While the presented method (used together with our machine learning approach [3]) provides a robust strategy to identify AE underreporting, we acknowledge that in rare situations issues could remain hidden. As the majority of activities for clinical trial safety quality oversight have transitioned to be analytics driven, ad hoc and on-site quality activities (e.g., clinical investigator site audits) should remain a back-up option for clinical QA organizations.

4 Conclusion

In this paper, we presented our approach to quantify the risk of AE underreporting from clinical trial investigator sites. We addressed a shortcoming of the model developed in our previous work that was good at predicting the evolution of safety reporting in clinical studies but failed to properly quantify the probabilities of quality issues.

The new model will be integrated into the current dashboard designed for quality leads. This is part of a broader effort at our Research and Development Quality organization.

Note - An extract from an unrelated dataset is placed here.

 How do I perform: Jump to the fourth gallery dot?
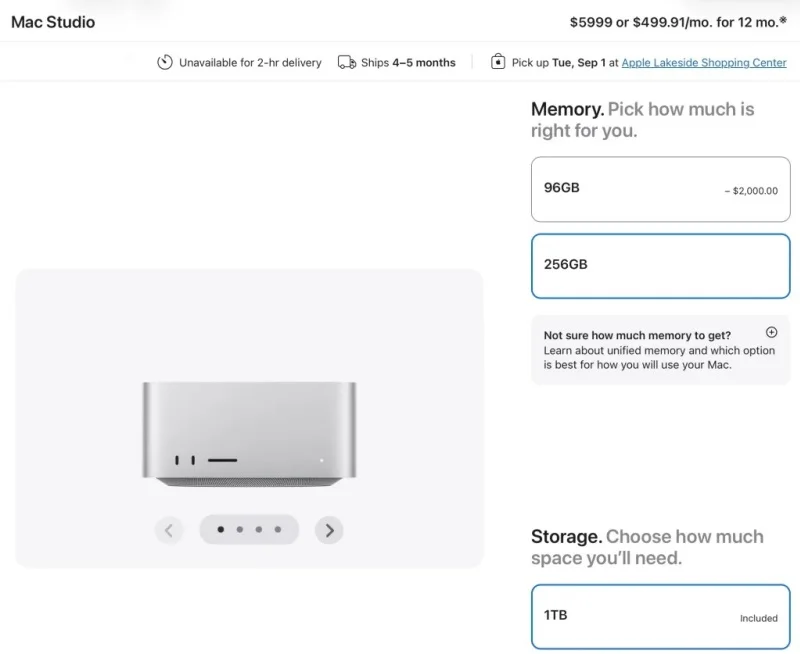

Similar approaches using statistical modeling and applied to other key risk areas (e.g., informed consent, data integrity) are being developed in order to provide a full set of advanced analytics solutions for clinical quality [3, 4, 17, 21]. We will also continue to explore the application of Bayesian methods to other datasets generated during the conduct of clinical study for QA purposes (e.g., protocol deviations).

However, in order to implement routine, remote, and analytics-driven QA operations, sponsors and agencies will have to continue to collaborate and address challenges such as fit-for-purpose IT infrastructures, automation, cross-company QA data sharing, QA staff data literacy, and model validation [17, 21, 22]. While the COVID-19 pandemic accelerated the adoption of new ways of working and pushed innovation further, it also brought new rationales for a change in the QA paradigm, i.e., where advanced analytics can help in conducting QA activities remotely, detecting and mitigating issues faster, and ultimately accelerating approval and patient access to innovative drugs.